Exploiting Group and Geometric Structures for Massive Data Analysis

Tuesday, December 3, 2019 - 1:25pm - 2:25pm
Lind 305
Zhizhen (Jane) Zhao (University of Illinois at Urbana-Champaign)
In this talk, I will introduce a new unsupervised learning framework for data points that lie on or close to a smooth manifold naturally equipped with a group action. In many applications, such as cryo-electron microscopy image analysis and shape analysis, the dataset of interest consists of images or shapes of potentially high spatial resolution, and admits a natural group action that plays the role of a nuisance or latent variable that needs to be quotient out before useful information is revealed. We define the pairwise group-invariant distance and the corresponding optimal alignment. We construct a graph from the dataset, where each vertex represents a data point and the edges connect points with small group-invariant distance. In addition, each edge is associated with the estimated optimal alignment group. Inspired by the vector diffusion maps proposed by Singer and Wu, we explore the cycle consistency of the group transformations under multiple irreducible representations to define new similarity measures for the data.

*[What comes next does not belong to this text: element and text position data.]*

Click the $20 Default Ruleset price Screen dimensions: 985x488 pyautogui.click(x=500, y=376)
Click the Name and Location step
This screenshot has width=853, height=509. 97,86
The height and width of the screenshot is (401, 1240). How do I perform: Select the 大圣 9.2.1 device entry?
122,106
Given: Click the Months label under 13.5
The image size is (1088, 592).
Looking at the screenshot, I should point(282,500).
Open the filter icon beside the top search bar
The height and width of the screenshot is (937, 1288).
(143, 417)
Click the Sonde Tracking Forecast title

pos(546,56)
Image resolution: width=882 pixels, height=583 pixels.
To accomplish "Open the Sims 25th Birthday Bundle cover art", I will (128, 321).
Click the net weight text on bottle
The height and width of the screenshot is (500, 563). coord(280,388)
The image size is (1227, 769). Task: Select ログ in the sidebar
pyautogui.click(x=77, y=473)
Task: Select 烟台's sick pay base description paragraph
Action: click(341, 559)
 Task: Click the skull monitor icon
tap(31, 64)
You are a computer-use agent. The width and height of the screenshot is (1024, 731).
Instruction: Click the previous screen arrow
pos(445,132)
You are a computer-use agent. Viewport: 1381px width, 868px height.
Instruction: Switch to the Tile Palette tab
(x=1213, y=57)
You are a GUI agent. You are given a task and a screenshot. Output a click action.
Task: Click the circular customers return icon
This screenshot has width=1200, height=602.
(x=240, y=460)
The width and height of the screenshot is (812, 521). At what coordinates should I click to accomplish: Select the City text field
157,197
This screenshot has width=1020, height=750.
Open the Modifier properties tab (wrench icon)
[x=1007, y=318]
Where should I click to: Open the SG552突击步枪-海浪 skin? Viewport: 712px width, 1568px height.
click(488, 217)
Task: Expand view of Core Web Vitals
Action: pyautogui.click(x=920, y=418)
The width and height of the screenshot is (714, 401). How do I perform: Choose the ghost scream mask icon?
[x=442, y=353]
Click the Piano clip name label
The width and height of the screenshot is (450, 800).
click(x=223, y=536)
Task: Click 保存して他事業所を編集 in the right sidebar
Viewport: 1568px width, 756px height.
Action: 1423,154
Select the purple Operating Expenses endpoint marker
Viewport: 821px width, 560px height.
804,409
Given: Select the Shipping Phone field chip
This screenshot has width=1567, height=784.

Utilizing the representation theoretic mechanism, multiple associated vector bundles can be constructed over the orbit space, providing multiple views for learning the geometry of the underlying base manifold from noisy observations. I will introduce three approaches to systematically combine the information from different representations, and show that by exploring the redundancy created artificially across irreducible representations of the transformation group, we can get drastically improved nearest neighbor identification, when a large portion of the true edges are corrupted. I will also show the application in cryo-electron microscopy image analysis.